O processo do famoso caso do Golpe do Pix avançou para a reta final nesta quinta-feira (7), no Fórum Criminal de Salvador, após os réus optarem por permanecer em silêncio durante a audiência de instrução. Entre os acusados estão os jornalistas Marcelo Castro e Jamerson Oliveira, apontados como integrantes do esquema investigado por desvio de doações destinadas a famílias em situação de vulnerabilidade.
A sessão ocorreu um dia após o depoimento de testemunhas ligadas ao caso, incluindo o delegado Charles Leão, responsável pela investigação. Durante a oitiva, ele relatou episódios de ameaça contra uma das vítimas envolvidas no inquérito.
Antes do interrogatório, a defesa de Marcelo Castro tentou suspender a audiência alegando a ausência de uma testemunha considerada essencial. Segundo os advogados, o cinegrafista convocado para depor teria perdido um familiar recentemente e estaria incomunicável. As informações foram divulgadas pelo site BNews.
O pedido, porém, foi rejeitado pelo juiz Waldir Viana. O magistrado afirmou que houve tentativas anteriores de contato com a testemunha e destacou que a própria defesa não apresentou endereço nos autos, limitando-se a informar apenas um telefone.
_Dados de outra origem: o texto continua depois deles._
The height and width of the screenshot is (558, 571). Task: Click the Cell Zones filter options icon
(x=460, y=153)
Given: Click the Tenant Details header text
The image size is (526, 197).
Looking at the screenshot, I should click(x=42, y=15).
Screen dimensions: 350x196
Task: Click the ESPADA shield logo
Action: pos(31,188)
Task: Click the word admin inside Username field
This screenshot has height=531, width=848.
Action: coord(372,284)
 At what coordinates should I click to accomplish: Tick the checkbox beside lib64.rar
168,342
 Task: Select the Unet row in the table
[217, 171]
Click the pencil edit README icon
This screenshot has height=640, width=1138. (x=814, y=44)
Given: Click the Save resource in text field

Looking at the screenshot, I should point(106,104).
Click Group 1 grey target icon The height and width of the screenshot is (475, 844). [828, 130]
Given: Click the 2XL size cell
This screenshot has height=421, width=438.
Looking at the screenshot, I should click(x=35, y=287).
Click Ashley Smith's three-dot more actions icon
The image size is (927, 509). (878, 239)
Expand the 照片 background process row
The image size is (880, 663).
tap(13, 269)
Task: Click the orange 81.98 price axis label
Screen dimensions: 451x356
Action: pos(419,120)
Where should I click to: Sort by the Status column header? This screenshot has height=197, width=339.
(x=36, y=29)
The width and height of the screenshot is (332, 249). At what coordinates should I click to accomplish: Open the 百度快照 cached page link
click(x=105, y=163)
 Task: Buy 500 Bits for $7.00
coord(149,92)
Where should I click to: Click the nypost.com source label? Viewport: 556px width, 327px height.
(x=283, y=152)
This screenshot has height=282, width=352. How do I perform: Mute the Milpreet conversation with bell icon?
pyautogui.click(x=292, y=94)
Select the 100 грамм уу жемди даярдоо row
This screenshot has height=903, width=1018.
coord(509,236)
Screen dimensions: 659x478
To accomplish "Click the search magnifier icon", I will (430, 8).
A ausência desses dados inviabilizou até mesmo uma eventual condução coercitiva.
Na decisão, o juiz ainda declarou a preclusão do requerimento e criticou a postura dos advogados, afirmando que “o direito não socorre aos que dormem”. Para ele, a movimentação buscava criar nulidades sem fundamento jurídico.
Em seguida, os defensores levantaram novos questionamentos sobre o andamento da ação. Alegaram que áudios de depoimentos estariam “inaudíveis” e sustentaram não ter tido tempo suficiente para analisar os Relatórios de Inteligência Financeira (RIFs) anexados ao processo.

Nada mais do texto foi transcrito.